O vento qual um açoite,

bate no vidro da porta,

trazendo dentro da noite,

uma ilusão quase morta…

A procura não sei onde,

olho na várzea florida

e grito ao longe: “Querida!?”

mas nem o eco responde…

Tudo me foge ao olhar,

a vista toda se embaça…

eu só vejo o vento deixar

umas sombras na vidraça…

PA 1965

M:- faz uma poesia para mim?

P:-.Com tal melifluidade ouvi teus lábios

primeiro me falando coisas idas.

depois notei teus olhos desvendando segredos,

nos meus sonhos de futuro…

Passaste as tuas mãos serenamente,

sobre os meus cilios entreabertos..

e calmo, então, segui pelo meu êxtase,

e nunca mais que soube se voltei…

Há tanto que eu buscava te encontrar

que, tendo-te pousada no meu sonho,

não pude perceber quando partiste..

E nem porque, agora, ainda, espero

ouvir dos lábios teus a explicação

de como aquele dia te encontrei!

(Vagueações)

17/02/1966

Nr 4

Sublime e claro como um sol de aurora

cresceu teu vulto no meu peito em chama,

E como as flores num jardim deserto,

nasceu o amor no coração vazio…

Fez-se o silencio numa noite escura,

veio a certeza da manhã sorrindo..

e de saudade que partiu magoada,

restou somente uma esperança alegre..

E a tua imagem foi crescendo assim

como os rosais pela campina agreste

e como a vaga que no mar desmaia..

E ao ver teus olhos doces como a bruma,

a estrela que dormia no meu sonho,

tornou-se clara na manhã do amor!..

M:- escuta meu lamento de saudade:

Meu pedacinho de terra

Quem regressa hoje terra amada,

e tem o olhar te envolvendo comovido,

traz dentro do peito um coração estraçalhado.

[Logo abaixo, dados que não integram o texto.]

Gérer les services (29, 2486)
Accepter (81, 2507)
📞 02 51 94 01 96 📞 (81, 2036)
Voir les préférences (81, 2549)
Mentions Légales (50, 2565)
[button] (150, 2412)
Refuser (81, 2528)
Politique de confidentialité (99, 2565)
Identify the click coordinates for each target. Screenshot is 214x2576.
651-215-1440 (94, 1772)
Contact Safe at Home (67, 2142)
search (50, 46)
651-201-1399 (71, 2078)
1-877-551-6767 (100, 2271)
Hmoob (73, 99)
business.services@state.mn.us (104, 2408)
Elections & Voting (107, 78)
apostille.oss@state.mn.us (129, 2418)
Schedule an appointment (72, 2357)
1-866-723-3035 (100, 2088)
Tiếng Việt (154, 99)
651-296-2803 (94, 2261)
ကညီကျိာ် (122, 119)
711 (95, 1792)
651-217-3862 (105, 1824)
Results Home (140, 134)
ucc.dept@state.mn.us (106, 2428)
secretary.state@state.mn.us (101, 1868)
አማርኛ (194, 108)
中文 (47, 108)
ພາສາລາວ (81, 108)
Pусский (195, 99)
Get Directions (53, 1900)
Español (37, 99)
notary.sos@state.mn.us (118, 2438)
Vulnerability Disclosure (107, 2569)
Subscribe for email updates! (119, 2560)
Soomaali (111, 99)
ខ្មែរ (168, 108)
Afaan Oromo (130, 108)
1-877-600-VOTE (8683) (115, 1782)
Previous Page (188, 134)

estavam descalços os pés que na juventude

deixaram em teu chão o rastro da alegria..

pelo mesmo caminho seguem cansados hoje,

os pes de quem te curva a fronte encanecida.

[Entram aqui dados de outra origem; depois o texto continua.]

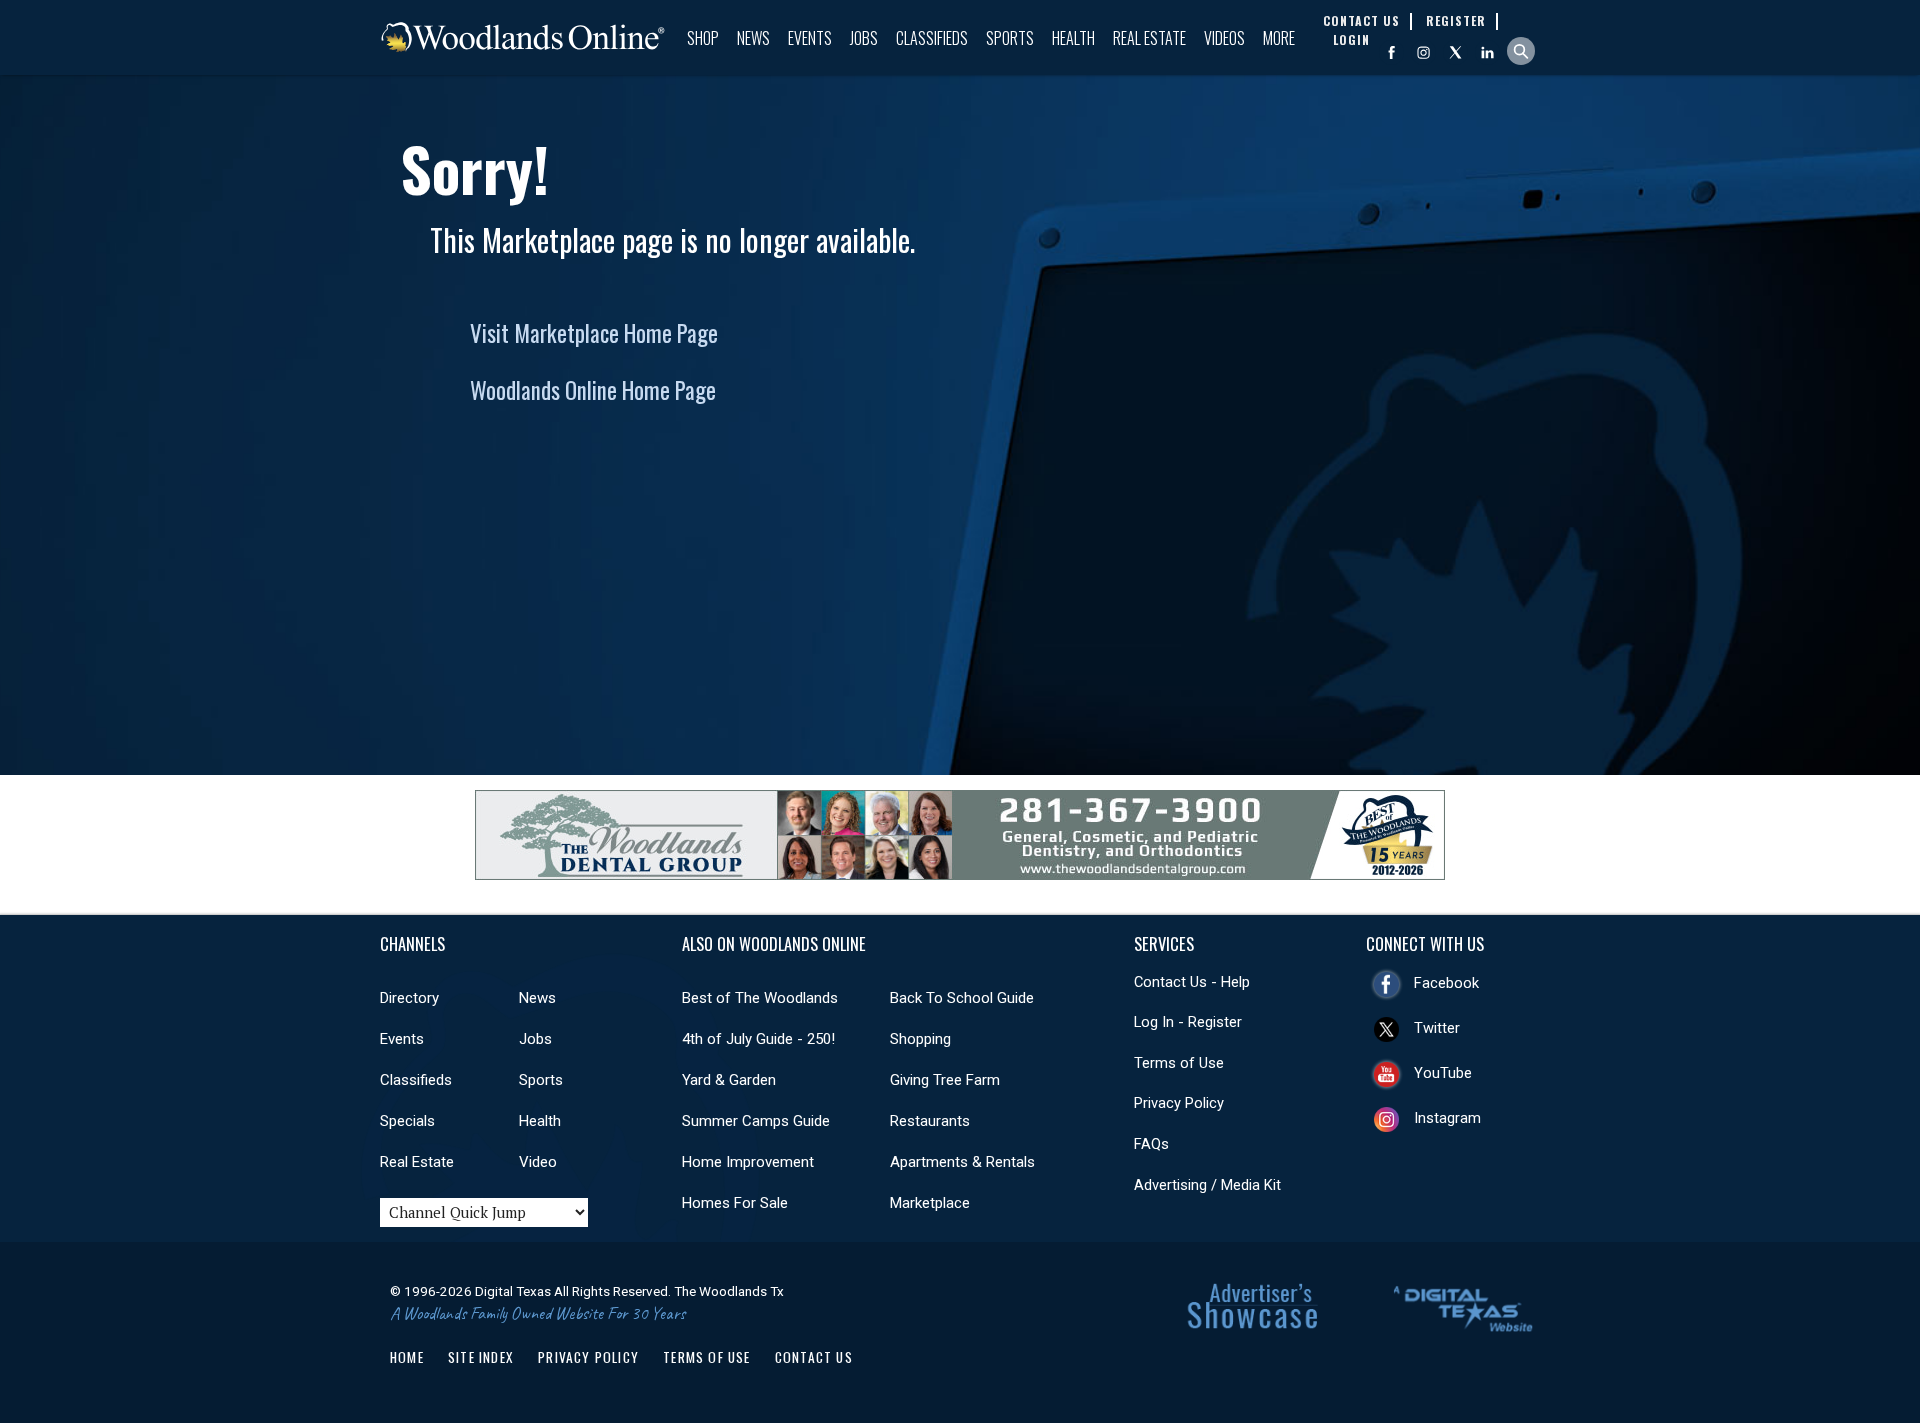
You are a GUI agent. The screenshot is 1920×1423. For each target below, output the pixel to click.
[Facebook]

Quem regressa, chora de saudade..

orvalha com o pranto as flores murchas

daquelas primaveras que o vento outonal

varreu para longe, para o eterno…

pedacinho de terra que tanto amei outrora,

que sonhava eu quando te dei adeus?

Dez/1965 Maitena

P:-Estou em meio a estrada,

não há flores nem pedras pelo chão..

sou como quem anda pelas nuvens…

Agora estou no fim da estrada..

e no fim, pelo chão, não há flores nem pedras..

Por que tanta busca em vão,

se não há flores, nem há pedras pelo chão?